Parts of the exercise:
a) According to the genetics laboratory text, which organization currently maintains GenBank?
b) Restate the part of the genetics laboratory text that opens with the words containing "Beyond gene and" and closes with "types of organisms?", substituting "right side" for "left side".

Text segment:
Online Genetics Laboratory

SBI3U Online Genetics Laboratory November 18, 2008
In 1982, GenBank was created by the US government with funding contributed by the
National Institutes of Health, the National Science Foundation, the Department of Energy
and the Department of Defense. GenBank is a massive database consisting of almost
every DNA, RNA or protein sequence ever sequenced and is publicly available.
Currently, GenBank is maintained by the National Center for Biotechnology Information

(NCBI) and is co-ordinated with similar databases owned by the European Molecular
Biology Laboratory (EMBL) and the DNA Database of Japan (DDBJ). In this laboratory,
you will be directed to access GenBank and explore some of the online tools available to
modern biologists.
There will be questions/tasks scattered throughout this laboratory you will have to submit
at the end. It is suggested you keep a Word file open to answer these questions as you go
– be sure to save frequently!
Visit the NCBI website at http://www.ncbi.nlm.nih.gov/

Click the link for GenBank along the left side.
Q1. How big is GenBank in terms of bases and sequences?

(Ignore the bit about WGS – whole genome shotgun – which is a technique used
to sequence entire genomes.)
Beyond gene and protein sequences, GenBank also houses all the genomes that have ever
been sequenced. (The genome sequence of an organism is the letter sequence (As, Cs, Gs,
and Ts) for the entire DNA in that organism.)
Click Back.
Click the link for Genomic Biology along the left side.
Click the link for Genome along the left side.
Q2. How many genomes have been completely sequenced? How is this number split
between different types of organisms?
(Note that GenBank includes viruses, viroids and plasmids as organism types!)
Find Eukaryota on the left side and click on Chromosome underneath it.
Find Homo sapiens on the list.
For your favourite chromosome, click on the associated accession number (the link that
looks like NC_000123).

Supplied information:
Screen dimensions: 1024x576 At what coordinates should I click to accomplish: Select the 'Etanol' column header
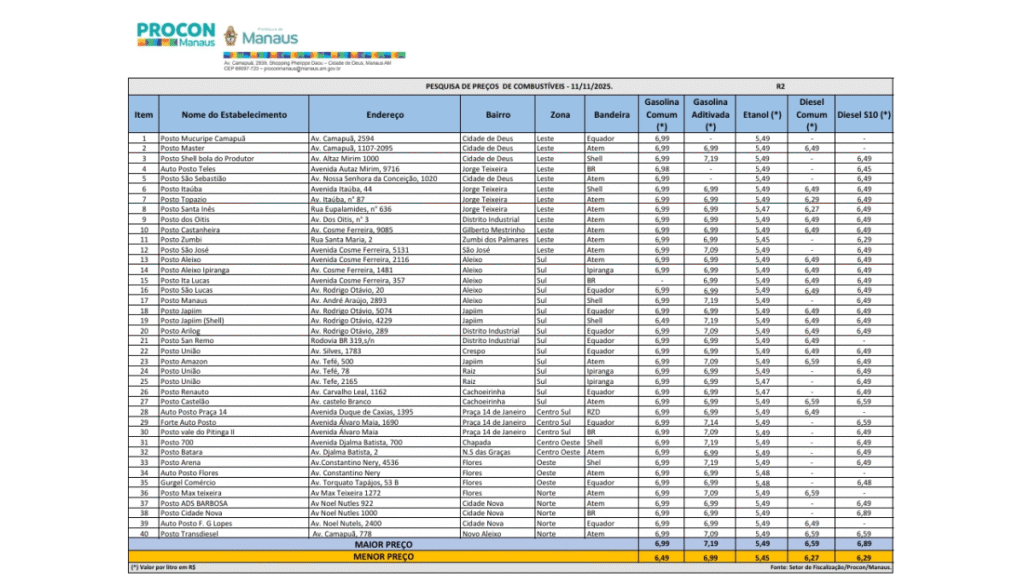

Expected responses:
a) The National Center for Biotechnology Information (NCBI).

b)
Beyond gene and protein sequences, GenBank also houses all the genomes that have ever
been sequenced. (The genome sequence of an organism is the letter sequence (As, Cs, Gs,
and Ts) for the entire DNA in that organism.)
Click Back.
Click the link for Genomic Biology along the right side.
Click the link for Genome along the right side.
Q2. How many genomes have been completely sequenced? How is this number split
between different types of organisms?